This article was published 05/05/2018 (2752 days ago), so information in it may no longer be current.
The Fighter, though aggressively focused and controlled, manages to be many things in its slim 240-plus pages. For one, it is a devastatingly efficient novel that coils and releases its mammoth punches in blinding succession — the literary equivalent of a first-round knockout. It’s over before you’re ready to let it go, but it remains viscerally satisfying in its brutality and brevity.
At the same time, among the explosive jags of violence and the ensuing devastation, author Michael Farris Smith has the will and the ability to go bedrock-deep with the lives he’s depicting, to peel back the scars and the scabs to explore why and how these characters got here — as well as how and why these characters are mirrors of the reader’s own (almost assuredly scaled-down) struggles.
You do, however, have to keep up. We are introduced to protagonist Jack Boucher in a four-page prologue that takes him rapidly from his abandonment at birth through 12 years of aimless foster care in Clarksdale, Miss. It is his arrival at the home of foster mother Maryann that caps this section, providing a brief glimpse of peace in a tumultuous young life.

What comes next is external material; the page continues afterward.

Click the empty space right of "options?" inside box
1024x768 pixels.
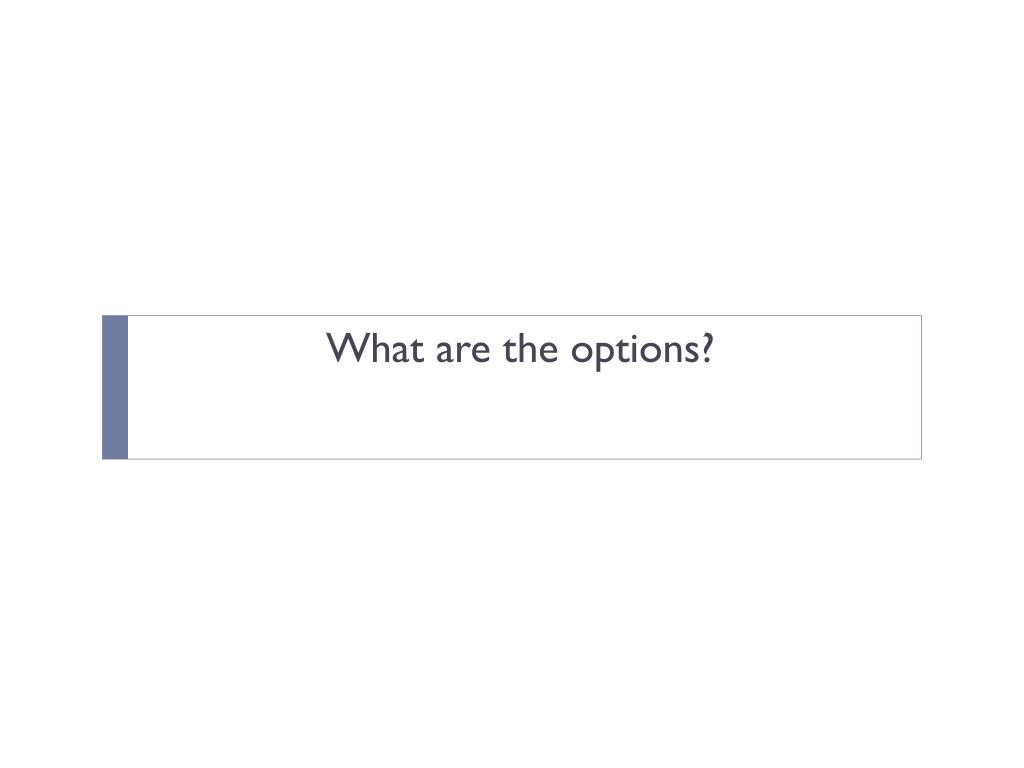pos(818,349)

We pick up with Jack again after the prologue and almost 40 brutal years have passed. He has been a cage fighter for the majority of his adulthood, and we see the results of a life spent in menial, unregulated combat. Indebted, addicted and desperate, Jack is living out of a truck and awash in several different strains of fog. His body and spirit are crushed, and most horrifically, his memory and his concentration are addled to the point that he keeps scattered notebooks of basic facts — an exterior variant of Guy Pearce’s tattoos in the 2000 film Memento.
He is gripped by two goals: to take an envelope of money back to Clarksdale to pay off his personal debts to a loan shark, as well as to save the equally ailing and addled Maryann’s home from foreclosure. But circumstance combines with Jack’s deficiencies to send this very simple plan reeling in multiple directions — one of which leads to a return to the cage and a final, brutal fight.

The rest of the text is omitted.